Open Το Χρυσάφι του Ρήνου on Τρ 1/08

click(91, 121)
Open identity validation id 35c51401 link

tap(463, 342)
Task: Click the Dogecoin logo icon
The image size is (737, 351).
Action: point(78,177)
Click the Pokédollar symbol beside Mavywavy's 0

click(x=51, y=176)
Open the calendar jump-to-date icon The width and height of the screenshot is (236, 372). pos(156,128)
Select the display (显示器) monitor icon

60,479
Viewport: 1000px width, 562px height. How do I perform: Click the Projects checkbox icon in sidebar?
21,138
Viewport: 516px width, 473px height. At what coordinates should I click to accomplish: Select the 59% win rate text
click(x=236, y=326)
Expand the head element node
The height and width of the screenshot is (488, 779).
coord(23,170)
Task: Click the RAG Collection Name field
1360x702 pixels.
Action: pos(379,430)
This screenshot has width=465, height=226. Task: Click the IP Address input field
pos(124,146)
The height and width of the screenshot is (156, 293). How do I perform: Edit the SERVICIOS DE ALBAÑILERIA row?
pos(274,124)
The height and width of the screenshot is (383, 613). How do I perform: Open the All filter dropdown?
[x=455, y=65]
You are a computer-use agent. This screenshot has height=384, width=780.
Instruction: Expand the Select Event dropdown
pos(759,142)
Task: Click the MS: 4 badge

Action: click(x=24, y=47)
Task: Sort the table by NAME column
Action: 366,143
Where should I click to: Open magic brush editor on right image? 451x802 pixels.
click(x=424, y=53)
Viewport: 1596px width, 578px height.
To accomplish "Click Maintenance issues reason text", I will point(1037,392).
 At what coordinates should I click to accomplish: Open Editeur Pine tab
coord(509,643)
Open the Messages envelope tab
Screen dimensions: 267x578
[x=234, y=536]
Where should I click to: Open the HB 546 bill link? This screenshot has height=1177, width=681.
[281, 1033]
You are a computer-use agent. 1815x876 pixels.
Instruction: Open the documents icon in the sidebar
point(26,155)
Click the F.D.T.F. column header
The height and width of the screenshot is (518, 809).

***

Reproduce every line of the listing above as a numbered list, omitting the blank lines.

1. Open Το Χρυσάφι του Ρήνου on Τρ 1/08
2. click(91, 121)
3. Open identity validation id 35c51401 link
4. tap(463, 342)
5. Task: Click the Dogecoin logo icon
6. The image size is (737, 351).
7. Action: point(78,177)
8. Click the Pokédollar symbol beside Mavywavy's 0
9. click(x=51, y=176)
10. Open the calendar jump-to-date icon The width and height of the screenshot is (236, 372). pos(156,128)
11. Select the display (显示器) monitor icon
12. 60,479
13. Viewport: 1000px width, 562px height. How do I perform: Click the Projects checkbox icon in sidebar?
14. 21,138
15. Viewport: 516px width, 473px height. At what coordinates should I click to accomplish: Select the 59% win rate text
16. click(x=236, y=326)
17. Expand the head element node
18. The height and width of the screenshot is (488, 779).
19. coord(23,170)
20. Task: Click the RAG Collection Name field
21. 1360x702 pixels.
22. Action: pos(379,430)
23. This screenshot has width=465, height=226. Task: Click the IP Address input field
24. pos(124,146)
25. The height and width of the screenshot is (156, 293). How do I perform: Edit the SERVICIOS DE ALBAÑILERIA row?
26. pos(274,124)
27. The height and width of the screenshot is (383, 613). How do I perform: Open the All filter dropdown?
28. [x=455, y=65]
29. You are a computer-use agent. This screenshot has height=384, width=780.
30. Instruction: Expand the Select Event dropdown
31. pos(759,142)
32. Task: Click the MS: 4 badge
33. Action: click(x=24, y=47)
34. Task: Sort the table by NAME column
35. Action: 366,143
36. Where should I click to: Open magic brush editor on right image? 451x802 pixels.
37. click(x=424, y=53)
38. Viewport: 1596px width, 578px height.
39. To accomplish "Click Maintenance issues reason text", I will point(1037,392).
40.  At what coordinates should I click to accomplish: Open Editeur Pine tab
41. coord(509,643)
42. Open the Messages envelope tab
43. Screen dimensions: 267x578
44. [x=234, y=536]
45. Where should I click to: Open the HB 546 bill link? This screenshot has height=1177, width=681.
46. [281, 1033]
47. You are a computer-use agent. 1815x876 pixels.
48. Instruction: Open the documents icon in the sidebar
49. point(26,155)
50. Click the F.D.T.F. column header
51. The height and width of the screenshot is (518, 809).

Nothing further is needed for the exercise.